La question est donc de savoir comment il se
fait que, dans l'état actuel de son évolution, le cerveau de
notre espèce croit en la réalité des personnages qu'il a mis en
embuscade dans les coulisses du monde et dont les attributs
prouveraient l'existence et donneraient leur voix aux choses.

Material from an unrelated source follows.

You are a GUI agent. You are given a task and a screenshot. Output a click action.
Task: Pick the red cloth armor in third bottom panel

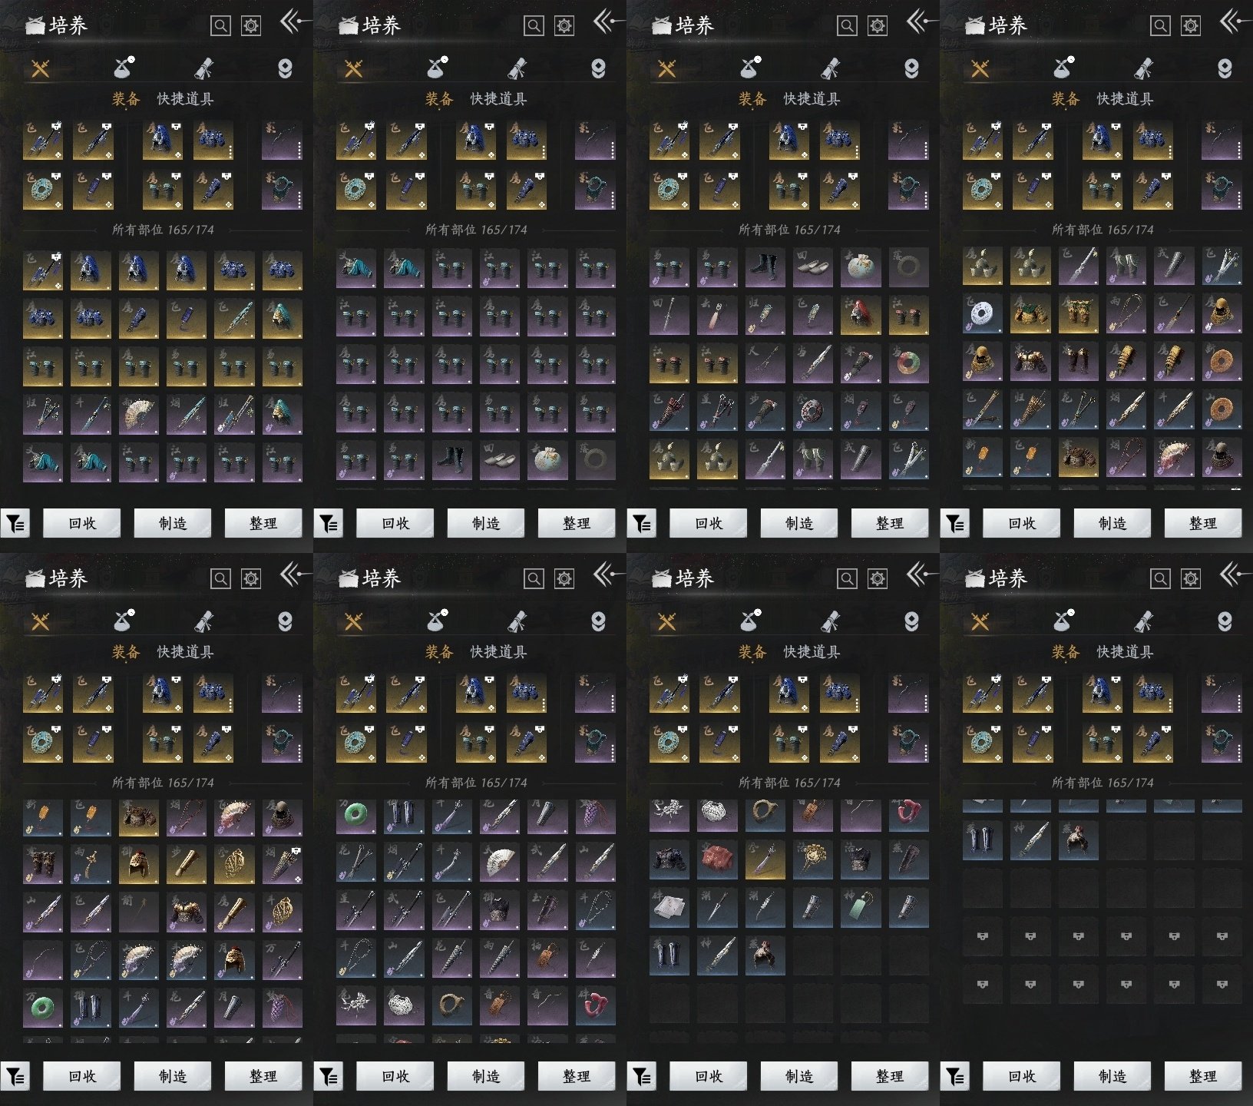click(x=717, y=859)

N'en est-il pas de même de l'éloquence attribuée à l'Etat en
tant que tel? Mais si ce vocable ne se trouvait que dans les
dictionnaires, alors que sa sonorité est censée étaler des
paramètres physiques spectaculaires aussi bien sur les places
publiques qu'à l'école de ses nombreux dignitaires - qui vont de
la masse de ses gendarmes aux robes noires de ses magistrats et
des palais somptueux de la République aux cérémonies cadencées
du 14 juillet - qui parlerait d'une nation et d'un peuple, qui
proclamerait tangible et visible l'Etat en tant que tel et sous
les mêmes apparats et simulacres que Dieu ? Demandons-nous donc
ce que signifient les mots harnachés, galonnés, enrubannés dont
les évadés de la zoologie chargent désormais de porter en public
le glaive et l'éclat de leurs définitions, demandons-nous ce que
signifient des abstractions rendues ostensibles, croit-on, et
auxquelles il est demandé de porter au côté l' épée effilée de
leur sens.
3 - Un
retour à Descartes
Pour tenter de résoudre ces difficultés, revenons un instant au
premier anthropologue moderne, un certain René Descartes, qui
s'échinait à expliquer à la princesse Elisabeth que sa pieuse
philosophie du Moyen Age était entièrement erronée et qu'elle
avait le plus grand tort de persévérer dans son obstination
dévote à se définir comme un "mélange de corps et d'esprit".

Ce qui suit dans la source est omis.